Review: This novel is simply the most beautiful that I have ever read. It embodies a piece of wisdom that I ran into many years ago; true happiness is to conceive of an ideal in youth, and then live it out into old age and death.

This story of a missionary Bishop's, (later Archbishop's) life; his loyalty and service to his church, his hardships, joys, and friendships, against the backdrop of the American southwest,which Cather draws exquisitely, is unbeatable.

Rating: 5 stars
Summary: Stunning
Review: This book is beautiful. I found the character of the Bishop to be extremely sympathetic and Cather's portrayal of his odyssey in the Southwest to be painfully moving. I don't see how anyone could find this novel bland or boring. I wonder what kind of books those people enjoy. This book is a masterpiece, unlike Black Robe, which is serviceable but more like a soap opera.

Rating: 5 stars
Summary: Quiet and still, if it weren't for the crashing crescendos
Review: In studying the history of the American West, I've come across a few real gems; Stegner's Beyond the Hundredth Meridian, The Journals of John Wesley Powell, Fremont's journals of his surveys, several books by Ed "Vulture Breath" Abbey, just to name a few. "Archbishop" is on the same shelf with these other classics in my bookcase. Cather takes a mundane day out of the lives of her characters and turns it into a Mahler-esque symphony of crashing, staggering "That air [of wilderness] would disappear from the whole earth in time, perhaps; but long after his day. He did not know just when it had become so necessary to him, but he had come back to die in exile for the sake of it. Something soft and wild and free, something that whispered to the ear on the pillow, lightened the heart, softly, softly picked the lock, slid the bolts and released the prisoned spirit of man into the wind,into the blue and gold, into the morning, into the morning!" Human integration with the natural, non-technologic world, and the feelings that integration fosters, is not often portrayed as well as this.
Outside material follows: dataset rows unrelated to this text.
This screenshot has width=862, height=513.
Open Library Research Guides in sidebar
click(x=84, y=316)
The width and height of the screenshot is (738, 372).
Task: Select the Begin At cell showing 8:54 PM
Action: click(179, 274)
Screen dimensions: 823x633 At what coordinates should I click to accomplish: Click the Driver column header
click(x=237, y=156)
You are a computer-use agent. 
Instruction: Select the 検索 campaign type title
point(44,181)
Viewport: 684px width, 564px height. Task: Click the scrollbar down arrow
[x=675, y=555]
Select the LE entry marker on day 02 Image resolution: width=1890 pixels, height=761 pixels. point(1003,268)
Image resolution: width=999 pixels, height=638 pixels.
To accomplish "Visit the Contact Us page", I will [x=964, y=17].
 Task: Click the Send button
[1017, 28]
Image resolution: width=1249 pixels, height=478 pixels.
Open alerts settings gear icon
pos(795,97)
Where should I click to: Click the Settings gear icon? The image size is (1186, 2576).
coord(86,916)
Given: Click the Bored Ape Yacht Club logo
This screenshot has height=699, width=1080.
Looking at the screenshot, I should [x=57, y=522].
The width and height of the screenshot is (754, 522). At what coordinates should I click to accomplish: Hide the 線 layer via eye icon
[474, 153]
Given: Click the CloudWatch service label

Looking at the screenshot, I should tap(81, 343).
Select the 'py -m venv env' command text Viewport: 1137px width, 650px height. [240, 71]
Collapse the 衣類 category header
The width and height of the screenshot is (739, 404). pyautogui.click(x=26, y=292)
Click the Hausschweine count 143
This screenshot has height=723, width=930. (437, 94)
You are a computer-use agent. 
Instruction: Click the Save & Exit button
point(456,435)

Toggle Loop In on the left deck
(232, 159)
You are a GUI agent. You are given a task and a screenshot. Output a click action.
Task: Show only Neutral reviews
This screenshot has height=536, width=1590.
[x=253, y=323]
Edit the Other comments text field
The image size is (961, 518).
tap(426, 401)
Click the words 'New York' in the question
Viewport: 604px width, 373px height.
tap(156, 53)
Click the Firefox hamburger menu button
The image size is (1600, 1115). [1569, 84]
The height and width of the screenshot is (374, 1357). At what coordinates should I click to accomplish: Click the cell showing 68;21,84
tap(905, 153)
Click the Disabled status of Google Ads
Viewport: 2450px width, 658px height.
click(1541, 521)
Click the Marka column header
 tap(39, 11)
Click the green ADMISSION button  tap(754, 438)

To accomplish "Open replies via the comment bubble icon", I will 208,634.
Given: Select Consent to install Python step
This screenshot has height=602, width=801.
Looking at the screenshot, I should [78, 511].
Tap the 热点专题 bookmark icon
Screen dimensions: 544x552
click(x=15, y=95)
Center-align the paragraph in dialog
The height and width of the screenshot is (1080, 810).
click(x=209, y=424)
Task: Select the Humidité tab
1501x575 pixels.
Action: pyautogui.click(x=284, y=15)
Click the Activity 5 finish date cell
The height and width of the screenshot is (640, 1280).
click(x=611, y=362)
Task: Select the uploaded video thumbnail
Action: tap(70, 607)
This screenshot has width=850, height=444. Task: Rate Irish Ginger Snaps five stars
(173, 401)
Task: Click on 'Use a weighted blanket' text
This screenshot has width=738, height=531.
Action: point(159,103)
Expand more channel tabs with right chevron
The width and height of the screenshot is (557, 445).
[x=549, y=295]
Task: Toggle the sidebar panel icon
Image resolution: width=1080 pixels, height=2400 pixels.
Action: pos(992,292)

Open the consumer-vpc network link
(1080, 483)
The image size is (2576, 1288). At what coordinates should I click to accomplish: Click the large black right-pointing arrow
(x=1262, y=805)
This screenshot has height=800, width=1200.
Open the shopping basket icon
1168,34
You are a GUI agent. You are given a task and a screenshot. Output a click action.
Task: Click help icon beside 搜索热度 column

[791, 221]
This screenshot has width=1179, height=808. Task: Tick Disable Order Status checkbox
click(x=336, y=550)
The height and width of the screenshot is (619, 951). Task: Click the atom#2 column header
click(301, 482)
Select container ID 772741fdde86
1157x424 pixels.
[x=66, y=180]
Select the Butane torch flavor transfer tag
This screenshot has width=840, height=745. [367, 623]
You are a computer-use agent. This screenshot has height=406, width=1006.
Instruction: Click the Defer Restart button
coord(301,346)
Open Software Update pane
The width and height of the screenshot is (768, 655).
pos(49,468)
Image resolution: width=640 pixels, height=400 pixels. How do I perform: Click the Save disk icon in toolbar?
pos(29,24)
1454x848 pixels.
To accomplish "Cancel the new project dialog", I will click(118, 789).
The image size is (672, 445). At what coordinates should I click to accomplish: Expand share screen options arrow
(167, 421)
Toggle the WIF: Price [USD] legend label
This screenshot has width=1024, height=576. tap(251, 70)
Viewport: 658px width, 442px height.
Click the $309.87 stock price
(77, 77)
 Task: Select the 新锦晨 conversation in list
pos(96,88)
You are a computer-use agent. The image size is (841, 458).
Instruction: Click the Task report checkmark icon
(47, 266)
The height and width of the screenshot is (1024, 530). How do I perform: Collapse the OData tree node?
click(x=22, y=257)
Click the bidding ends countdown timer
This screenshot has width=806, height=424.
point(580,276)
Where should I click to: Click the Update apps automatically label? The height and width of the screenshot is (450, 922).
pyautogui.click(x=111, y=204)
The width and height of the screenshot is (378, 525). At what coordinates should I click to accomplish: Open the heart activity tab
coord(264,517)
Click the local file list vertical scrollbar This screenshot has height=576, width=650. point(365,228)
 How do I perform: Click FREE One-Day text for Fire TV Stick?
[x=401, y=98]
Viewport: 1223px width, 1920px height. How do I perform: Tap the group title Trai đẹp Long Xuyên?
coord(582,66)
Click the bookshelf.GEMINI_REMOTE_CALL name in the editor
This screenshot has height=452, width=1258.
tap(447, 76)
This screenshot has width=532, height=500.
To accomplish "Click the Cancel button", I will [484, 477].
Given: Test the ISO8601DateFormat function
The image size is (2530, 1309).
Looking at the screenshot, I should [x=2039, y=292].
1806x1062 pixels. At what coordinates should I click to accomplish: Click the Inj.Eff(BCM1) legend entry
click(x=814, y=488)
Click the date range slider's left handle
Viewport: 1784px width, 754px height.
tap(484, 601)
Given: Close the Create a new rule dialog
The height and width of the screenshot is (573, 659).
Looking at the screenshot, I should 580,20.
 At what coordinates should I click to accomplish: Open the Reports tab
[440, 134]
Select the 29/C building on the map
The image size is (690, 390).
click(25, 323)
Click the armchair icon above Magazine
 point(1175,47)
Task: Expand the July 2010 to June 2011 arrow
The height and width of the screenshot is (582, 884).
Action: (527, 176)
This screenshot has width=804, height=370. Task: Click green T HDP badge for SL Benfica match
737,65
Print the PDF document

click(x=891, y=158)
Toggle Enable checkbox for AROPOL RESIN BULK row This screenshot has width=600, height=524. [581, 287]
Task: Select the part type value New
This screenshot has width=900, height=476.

The Archbishop lives! ;-)

Rating: 4 stars
Summary: A Litmus test for philistines
Review: Gorgeous meditative writing. Subtle, mature, profound. Not for earth-bound, impatient geeks or silly high-schoolers.

Rating: 5 stars
Summary: Finishes with a sense of triumph in the simple life
Review: As an English major, I've read plenty of classics, and I must say that this one is in the top 10 for me. Cather's language is deceptively simple, and she weaves it almost magically into something deeply profound and delightfully inspiring. I found her story of service and trust in God to be one of the most faith-building I've ever read. Highly recommended!!!

Rating: 1 stars
Summary: The book was long boring, and without a solid plot
Review: I was forced to read this book for summer reading. If my grade had not depended on my reading this i would have burned it after 30 pages. The characters jump in and out of the story. It drags on and on- i almost cried with joy when i was finally done.There is not an interesting plot or syquence of events.

Rating: 4 stars
Summary: Touching
Review: Let it be known that Willa Cather can not write a structurely sound sentence, but when you put her sentences into paragraphs then you have magic. This book is a very touching account of faith; and the question remains "does American society still have any?" I remember this book being one of the most colorful books I have ever read.

Rating: 4 stars
Summary: If you like art and/or poetry, you will love this book.
Review: The love and compassion of Fathers Latour and Vaillant, their understanding of "native" religions", make this a truly engrossing study of the best in human lives. I am not Catholic but can see the beauty in that faith, as I am sure Cather did. But most of all, I think that Cather and the artist Georgia O'Keeff were surely kindred spirits, both of whom were enriched by the beauty of the colors of the Southwest. What a pity to have read this magnificent book for its plot and excitement and to miss the poetry!